# [Prompt]
Beginning with the line that holds "1333x625 pixels. How" and ending with the last line of the entries below, copy every line exactly and nothing else, with the pictures left out.

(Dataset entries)
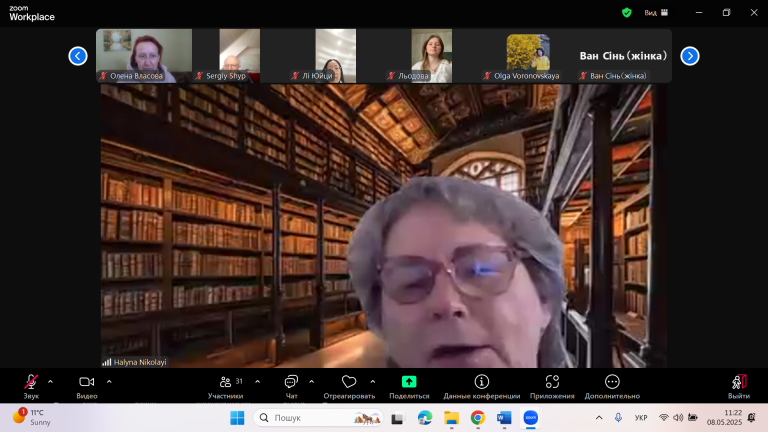Screen dimensions: 768x432
Task: Open Данные конференции meeting info
Action: point(481,386)
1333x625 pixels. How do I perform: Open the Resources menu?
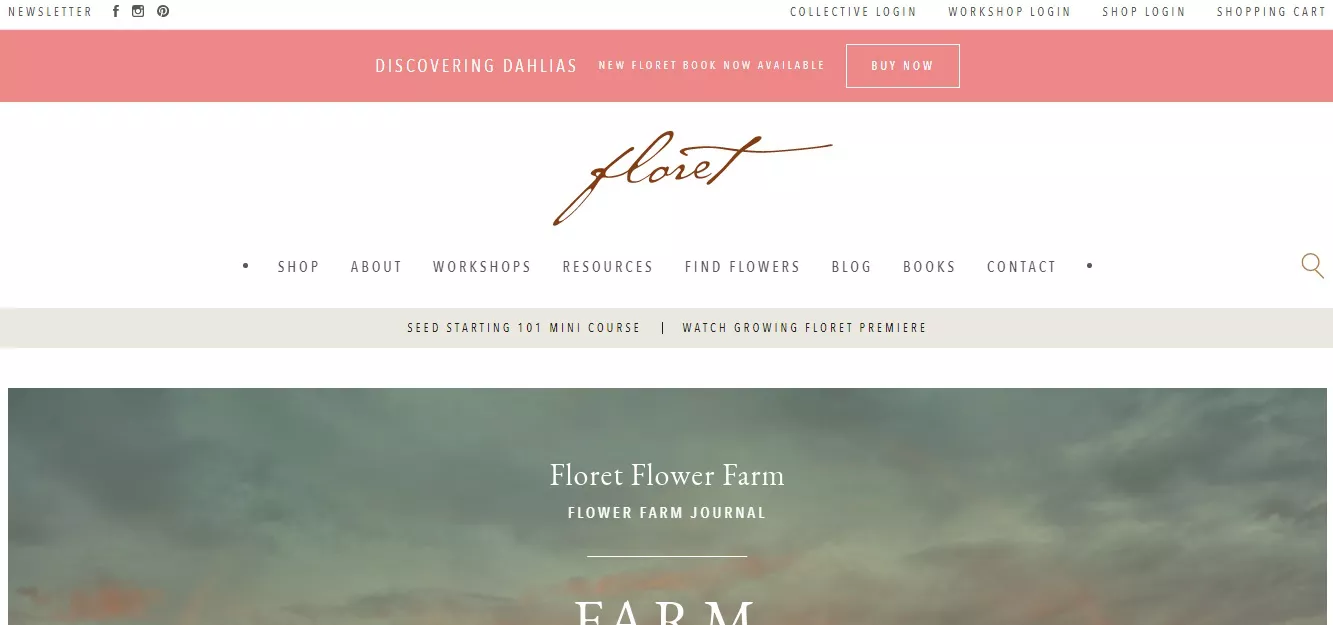[608, 267]
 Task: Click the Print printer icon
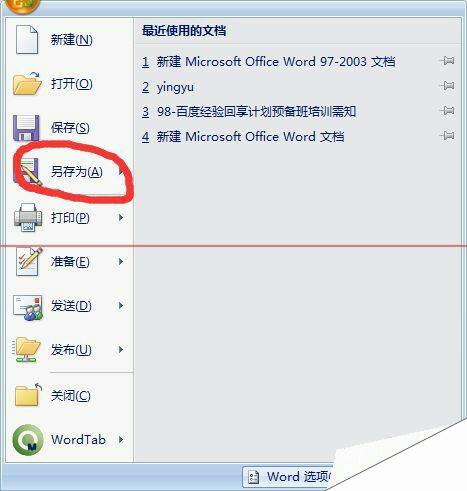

# [Result of this task]
1333x625 pixels. How do I perform: Open the Resources menu?
[608, 267]
 Task: Click the Print printer icon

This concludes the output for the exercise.